Problem: Rewrite the entries from the line containing "You are a GUI" through the end of the entries, replacing "screenshot" with "screen capture" and leaving everything else unchanged. Omit the pictures from your answer.

— Begin Data to process —

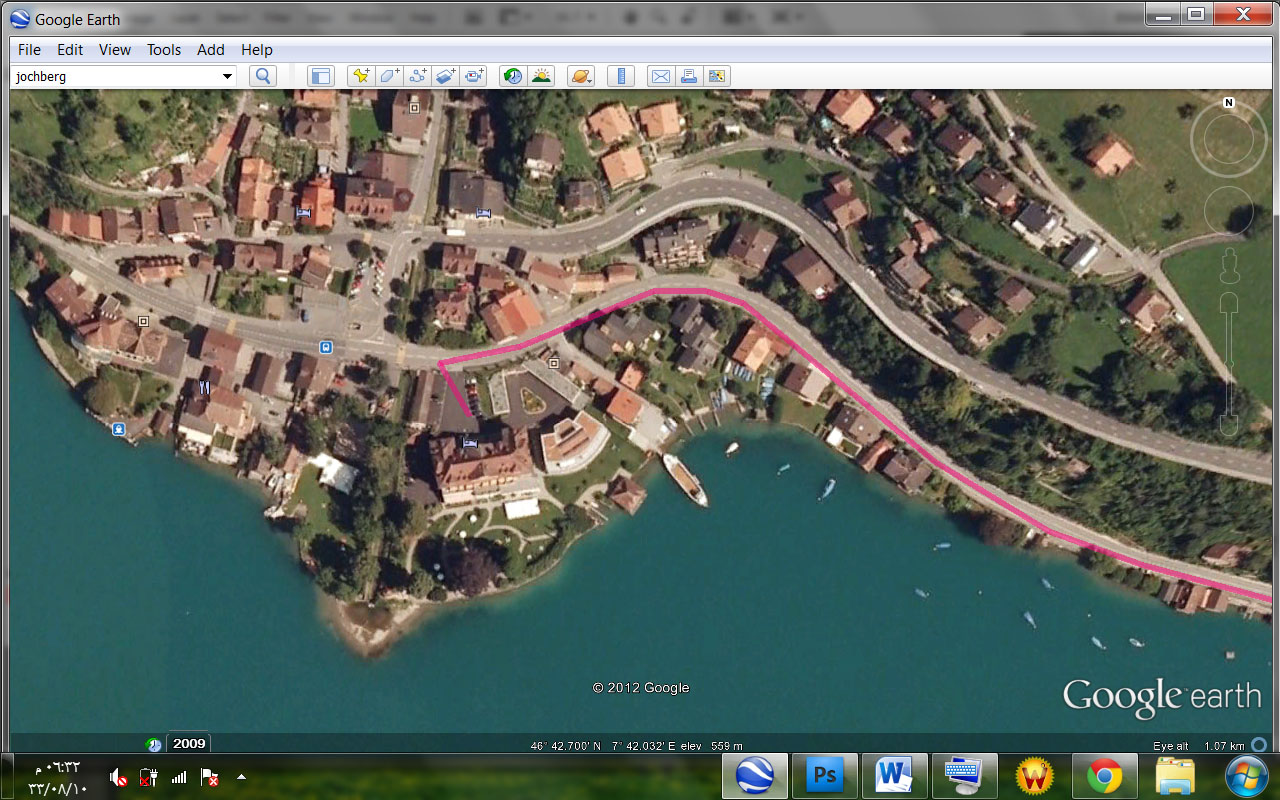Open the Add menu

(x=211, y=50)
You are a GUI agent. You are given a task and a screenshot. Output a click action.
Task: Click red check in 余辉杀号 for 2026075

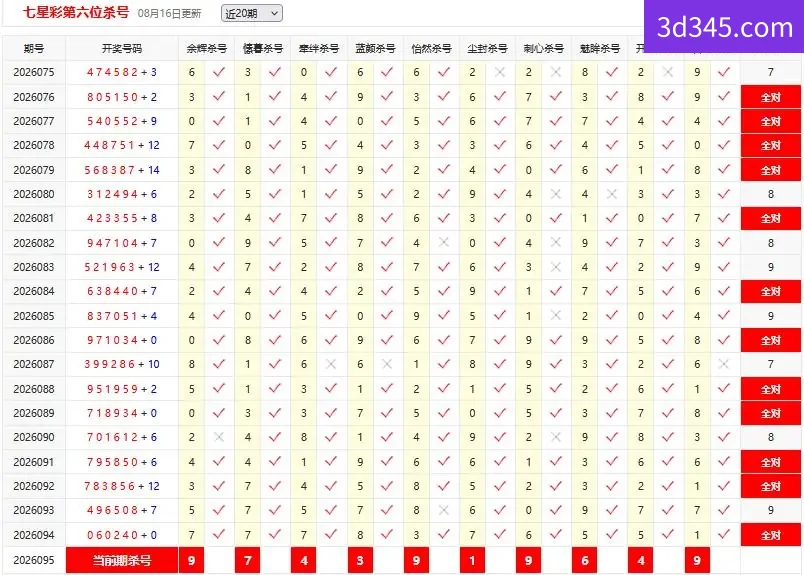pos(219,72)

— End Data to process —

Answer to this problem:
You are a GUI agent. You are given a task and a screen capture. Output a click action.
Task: Click red check in 余辉杀号 for 2026075

pos(219,72)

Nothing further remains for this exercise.